● **Listed records**:
···

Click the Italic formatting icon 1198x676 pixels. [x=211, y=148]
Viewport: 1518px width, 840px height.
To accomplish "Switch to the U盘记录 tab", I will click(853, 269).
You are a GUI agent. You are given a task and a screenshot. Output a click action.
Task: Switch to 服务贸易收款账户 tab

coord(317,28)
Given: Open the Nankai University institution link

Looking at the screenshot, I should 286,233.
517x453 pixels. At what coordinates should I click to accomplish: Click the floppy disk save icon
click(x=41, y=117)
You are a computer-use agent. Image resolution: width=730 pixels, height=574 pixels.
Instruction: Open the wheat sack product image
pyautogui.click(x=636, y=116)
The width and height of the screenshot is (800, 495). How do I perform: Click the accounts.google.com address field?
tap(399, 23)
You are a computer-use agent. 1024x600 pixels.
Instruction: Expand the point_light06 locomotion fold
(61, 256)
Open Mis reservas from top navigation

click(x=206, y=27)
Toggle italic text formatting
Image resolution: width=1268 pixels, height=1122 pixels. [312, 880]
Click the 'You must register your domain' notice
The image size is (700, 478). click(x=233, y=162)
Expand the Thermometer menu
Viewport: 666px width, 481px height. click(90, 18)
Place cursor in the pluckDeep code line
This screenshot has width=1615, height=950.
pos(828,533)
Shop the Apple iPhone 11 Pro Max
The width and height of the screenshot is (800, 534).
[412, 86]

···

● **Task statement**: From the entries, copy every line in which the word "agent" occurs.

● **Reply to the exercise**:
You are a GUI agent. You are given a task and a screenshot. Output a click action.
You are a computer-use agent. Image resolution: width=730 pixels, height=574 pixels.
You are a computer-use agent. 1024x600 pixels.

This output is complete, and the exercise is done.